Sunday, September 9, 2012

Mysore


For our first weekend in India, we decided on a day trip to Mysore, about 80 km Southwest of Bangalore.  This was perhaps the longest day trip I have ever embarked on.  Our driver, Shankar, picked us up at 5:30 AM to take us to central Bangalore.  There we boarded an overly air-conditioned bus run by the Karnataka State Tourism Office.  Our first stop was a 15 minute break where we could by some cheap souvenirs.  I spent most of this time gaping at the number of people that you could fit in a single auto-rikshaw.


Next we stopped for a quick bite to eat and then we were off to our first real stop on the tour, Daria Daulat palace in Srirangapatna.  It wasn't much to look like on the outside since it was largely surrounded with green blinds to protect the paintings from damaging sun rays.  Inside it was nice glimpse at how the sultans lived about 300 years ago. 
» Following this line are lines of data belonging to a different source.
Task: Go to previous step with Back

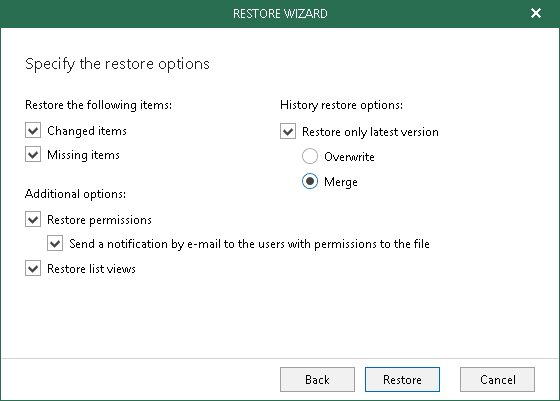Action: pyautogui.click(x=317, y=380)
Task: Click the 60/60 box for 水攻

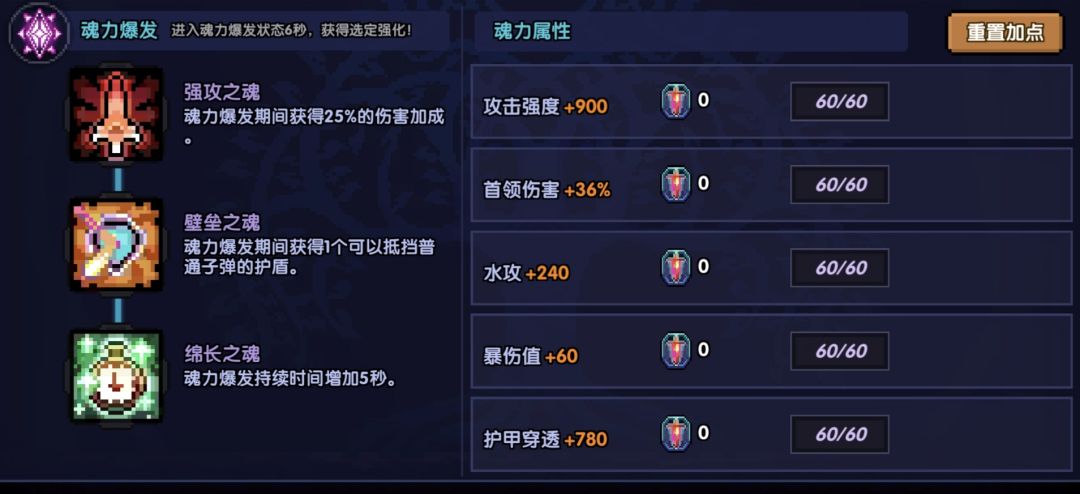Action: [x=840, y=268]
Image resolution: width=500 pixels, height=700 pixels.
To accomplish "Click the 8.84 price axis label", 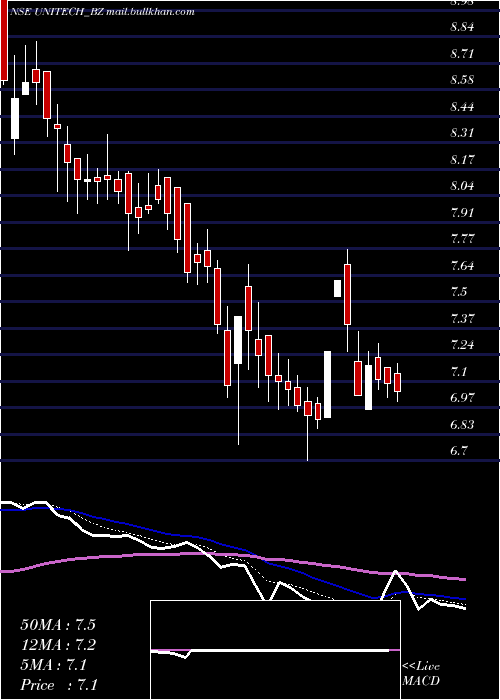I will pos(462,27).
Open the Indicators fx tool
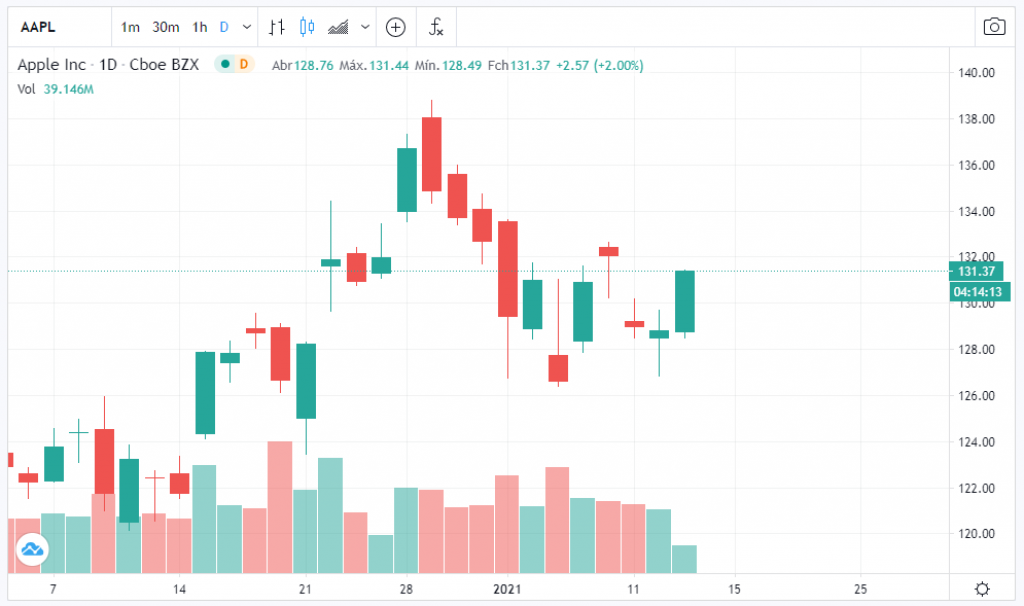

From there we drove through the town of Srirangapatna while the driver pointed out sights to the left and right of the bus. Unfortunately, his English was so heavily accented that we sometimes were not sure if he was still speaking English or had switched to repeat the spiel in Hindi.

Next we stopped at a Roman Catholic church for 10 minutes, followed by a 40 minute stop at another shopping stop. This one apparently know for it's silk saris and fragrant oils.  Although it was repeated many times that we would not have to pay any sales tax here, unlike everywhere else in India, Nick and I both managed to resist purchasing anything.  

After lunch, we finally made it to the Mysore Palace.  Although it was quite beautiful, I was surprised to learn that it was only 100 years old and was designed by a British architect.  I expected everything in India to be much older.  
Our next stop turned out to be the most interesting.  We drove quite a up a winding road to the Chamundi Temple.  Here we were swindled into a brief tour and ceremony but at about $6 it was worth it.  Our guide walked us through the process of giving and offering, blessing ourselves with incense and ending with a bright red dot (bindi) on our foreheads. Although we got a few more looks after the ceremony, it was definitely interesting to learn about some of the various Hindu gods (just don't quiz me on this).  

The final stop on the tour was to the Brindavan Gardens known for their illuminated fountains.  I guess we were expecting something more reminiscent of the Belagio fountain show in Vegas so were a bit disappointed that they just lit the fountains a variety of colored lights.  We suspected there was more to it on the other half of the gardens but before we had a chance to check it out, the light rain we had been experiencing turned in to an outright downpour.  As a result, we booked it for the bus rather than continuing to explore.